Geoff Barrowcliffe

Personal information
- Full name: Geoffrey Barrowcliffe
- Date of birth: 18 October 1931
- Place of birth: Little Eaton, Derbyshire
- Date of death: 26 September 2009 (aged 77)
- Place of death: Ilkeston, England
- Position(s): Full-back

Senior career*
- Years: Team / Apps / (Gls)
- 0000–1950: Ilkeston Town
- 1950–1966: Derby County / 475 / (37)
- 1966–1967: Boston United / 41 / (11)

= Geoff Barrowcliffe =

English footballer

Geoff Barrowcliffe (18 October 1931 – 26 September 2009) was an English professional footballer who played as a fullback in The Football League for Derby County, and also played for several non-league clubs.

Barrowcliffe began his career at non-league Ilkeston Town, before being signed by Derby in October 1950. He spent the next 16 years at the Baseball Ground, and played 475 league games for the Rams. He also scored 37 goals for the club, most of them from the penalty spot.

He left Derby at the end of the 1965–66, and joined Boston United, where he played 41 games and scored 11 goals.

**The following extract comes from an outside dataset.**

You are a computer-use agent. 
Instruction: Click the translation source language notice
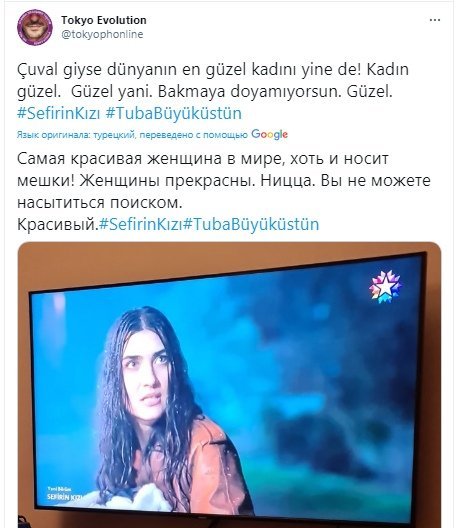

He later played for Heanor Town, Moor Green Colliery, Kimberley Town and Long Eaton United and managed Kimberley Town and Radford.

Barrowcliffe died in Ilkeston on 26 September 2009, at age 77. He had been suffering from Alzheimer's disease. Minute silences were observed before both Derby County's Championship game against Sheffield Wednesday on 3 October and a friendly between Derby and Ilkeston Town on 5 October.